1. Mengambil segala tindakan jang dianggap perlu, untuk terdjaminnja keamanan dan keterangan serta kestabilan djalannja Pemerintahan dan djalannja Revolusi, serta mendjamin keselamatan pribadi dan kewibawaan Pimpinan Presiden/Panglima Tertinggi/Pemimpin Besar revolusu/mandataris M.P.R.S demi untuk keutuhan Bangsa dan Negara Republik Indonesia dan melaksanakan dengan pasti segala adjaran Pemimpin Besar Revolusi.
2. Mengadakan koordinasi pelaksanaan perintah dengan Panglima-Panglima Angkatan2 lain dengan sebaik-baiknja.
3. Supaja melaporkan segala sesuatu jang bersangkut-paut dalam tugas dan tanggung-djawab seperti tersebut diatas.

IV. Selesai.

Djakarta, 11 Maret 1966

PRESIDEN/PANGLIMA TERTINGGI/PEMIMPIN BESAR REVOLUSI/MANDATARIS M.P.R.S

(tanda tangan)

SUKARNO

Kontroversi Supersemar: Keberadaan Naskah Asli Misterius

Supersemar menimbulkan kontroversi lantaran naskah asli Supersemar ini masih misterius keberadaannya. Eros Djarot menuliskan dalam bukunya Misteri Supersemar tahun 2006 lalu, "Dokumen negara yang sangat penting itu ternyata menghilang dan sampai hari ini masih tetap dinyatakan 'hilang'."
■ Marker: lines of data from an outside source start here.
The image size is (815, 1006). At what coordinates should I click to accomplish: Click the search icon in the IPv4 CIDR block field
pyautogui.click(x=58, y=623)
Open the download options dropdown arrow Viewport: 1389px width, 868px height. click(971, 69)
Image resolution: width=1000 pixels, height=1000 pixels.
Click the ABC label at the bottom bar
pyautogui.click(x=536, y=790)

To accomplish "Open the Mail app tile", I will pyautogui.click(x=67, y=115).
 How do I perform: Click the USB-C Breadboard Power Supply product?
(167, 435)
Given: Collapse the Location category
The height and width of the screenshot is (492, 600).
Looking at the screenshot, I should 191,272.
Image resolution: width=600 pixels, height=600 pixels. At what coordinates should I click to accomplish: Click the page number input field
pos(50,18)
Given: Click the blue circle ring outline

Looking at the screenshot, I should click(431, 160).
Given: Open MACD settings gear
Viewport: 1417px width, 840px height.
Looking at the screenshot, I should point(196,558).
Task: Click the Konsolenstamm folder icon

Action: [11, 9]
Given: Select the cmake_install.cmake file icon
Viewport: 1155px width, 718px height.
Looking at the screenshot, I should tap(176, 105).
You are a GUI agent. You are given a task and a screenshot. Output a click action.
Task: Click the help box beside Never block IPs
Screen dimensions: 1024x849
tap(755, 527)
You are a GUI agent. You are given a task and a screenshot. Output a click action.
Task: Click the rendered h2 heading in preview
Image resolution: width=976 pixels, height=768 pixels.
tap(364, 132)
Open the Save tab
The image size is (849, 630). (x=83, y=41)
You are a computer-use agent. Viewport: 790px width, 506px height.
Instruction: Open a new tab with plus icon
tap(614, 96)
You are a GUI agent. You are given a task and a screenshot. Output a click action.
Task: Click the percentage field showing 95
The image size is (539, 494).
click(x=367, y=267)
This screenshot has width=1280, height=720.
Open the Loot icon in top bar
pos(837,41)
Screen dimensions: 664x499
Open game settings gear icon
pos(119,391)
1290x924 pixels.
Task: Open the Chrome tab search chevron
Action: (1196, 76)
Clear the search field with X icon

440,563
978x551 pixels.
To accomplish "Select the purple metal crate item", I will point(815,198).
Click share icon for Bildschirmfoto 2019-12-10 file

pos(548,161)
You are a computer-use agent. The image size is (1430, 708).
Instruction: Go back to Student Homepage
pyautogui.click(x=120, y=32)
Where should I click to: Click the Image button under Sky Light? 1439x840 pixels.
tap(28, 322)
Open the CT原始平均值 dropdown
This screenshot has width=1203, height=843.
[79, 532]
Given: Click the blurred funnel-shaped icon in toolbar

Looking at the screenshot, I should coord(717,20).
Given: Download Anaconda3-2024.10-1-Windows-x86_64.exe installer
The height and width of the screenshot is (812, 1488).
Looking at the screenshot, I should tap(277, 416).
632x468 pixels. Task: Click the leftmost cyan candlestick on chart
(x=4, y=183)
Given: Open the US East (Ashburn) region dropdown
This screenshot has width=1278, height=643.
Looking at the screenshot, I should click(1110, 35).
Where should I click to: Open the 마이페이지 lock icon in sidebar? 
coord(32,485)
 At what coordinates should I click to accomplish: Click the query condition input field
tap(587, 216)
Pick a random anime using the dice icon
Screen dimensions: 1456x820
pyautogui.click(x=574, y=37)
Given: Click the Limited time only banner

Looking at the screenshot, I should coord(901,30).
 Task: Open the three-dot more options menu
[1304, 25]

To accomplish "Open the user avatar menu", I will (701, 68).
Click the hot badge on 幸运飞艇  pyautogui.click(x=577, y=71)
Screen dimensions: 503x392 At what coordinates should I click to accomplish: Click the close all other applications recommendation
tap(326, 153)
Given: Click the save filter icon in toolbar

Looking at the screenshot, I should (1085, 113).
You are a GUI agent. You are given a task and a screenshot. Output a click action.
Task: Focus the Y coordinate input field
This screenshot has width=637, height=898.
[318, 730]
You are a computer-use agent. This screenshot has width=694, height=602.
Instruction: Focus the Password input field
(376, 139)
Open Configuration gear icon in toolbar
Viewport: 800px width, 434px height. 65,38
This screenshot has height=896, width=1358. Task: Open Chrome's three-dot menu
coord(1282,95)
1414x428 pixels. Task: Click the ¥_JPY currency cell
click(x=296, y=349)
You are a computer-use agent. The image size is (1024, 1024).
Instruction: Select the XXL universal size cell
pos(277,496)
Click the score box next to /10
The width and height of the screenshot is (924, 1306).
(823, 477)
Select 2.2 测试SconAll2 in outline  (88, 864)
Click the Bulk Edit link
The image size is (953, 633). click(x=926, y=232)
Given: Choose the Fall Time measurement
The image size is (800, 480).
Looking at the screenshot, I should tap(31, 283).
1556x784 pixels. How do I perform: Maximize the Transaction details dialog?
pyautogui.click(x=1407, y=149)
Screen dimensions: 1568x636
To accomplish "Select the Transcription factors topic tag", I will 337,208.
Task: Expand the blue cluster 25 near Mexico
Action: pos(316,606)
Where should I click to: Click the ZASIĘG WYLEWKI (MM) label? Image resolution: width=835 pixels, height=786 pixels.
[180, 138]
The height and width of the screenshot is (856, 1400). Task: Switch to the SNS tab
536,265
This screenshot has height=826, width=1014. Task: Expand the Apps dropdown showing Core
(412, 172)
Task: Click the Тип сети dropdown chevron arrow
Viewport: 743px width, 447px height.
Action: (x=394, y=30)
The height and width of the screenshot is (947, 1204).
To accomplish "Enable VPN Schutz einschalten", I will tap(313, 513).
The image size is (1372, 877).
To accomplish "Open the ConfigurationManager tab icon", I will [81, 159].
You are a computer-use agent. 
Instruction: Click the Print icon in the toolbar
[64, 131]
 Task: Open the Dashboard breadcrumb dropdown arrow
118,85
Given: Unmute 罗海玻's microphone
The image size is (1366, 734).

Para pelaku utama Supersemar, tulis Eros, yang saat itu masih hidup, bungkam. Peristiwa sejarah menyangkut keaslian 'Supersemar' itu menjadi 'ruang gelap'.

Dalam buku Kontroversi Supersemar: Dalam Transisi Kekuasaan Soekarno-Soeharto yang ditulis Tim Lembaga Analisis Informasi (LAI) tahun 1998 lalu, dituliskan beberapa misteri soal Supersemar:

1. Siapa tokoh yang menyimpan naskah asli Supersemar?
2. Betulkah Supersemar merupakan legalisasi atas coup d'etat secara terselubung yang dimotori Jenderal Soeharto terhadap Bung Karno?

Sulit dipungkiri, Supersemar adalah legitimasi paling awal bagi pemerintahan Orde Baru yang kemudian berkuasa 32 tahun. Supersemar merupakan titik tonggak transisi kekuasaan dari Bung Karno kepada Jenderal Soeharto, penanda akhirnya sebuah era.

Upaya Pencarian Naskah Asli Supersemar

Dalam arsip detikNews, upaya pencarian ini pernah ditujukan pada salah satu tokoh kunci Supersemar yakni Menhan/Pangab di Era Soeharto, Jenderal M Jusuf. Namun keluarga Jusuf menampik itu.

"Kita sudah bilang, keluarga kami tidak menyimpan apa-apa," tutur Heri Iskandar, salah seorang keponakan M Jusuf, di Balaikota Makassar, Jl Ahmad Yani, Selasa (2/12/2008) lalu.

Heri juga menyangkal jika istri M Yusuf, Elly Saelan, banyak tahu soal Supersemar, dan akan mengungkapnya ke publik setelah kematian Soeharto. "Kalau misalnya kami tahu, dari dulu akan kami ungkap, bahkan sebelum Soeharto meninggal," jelas Heri yang juga Walikota Makassar saat itu.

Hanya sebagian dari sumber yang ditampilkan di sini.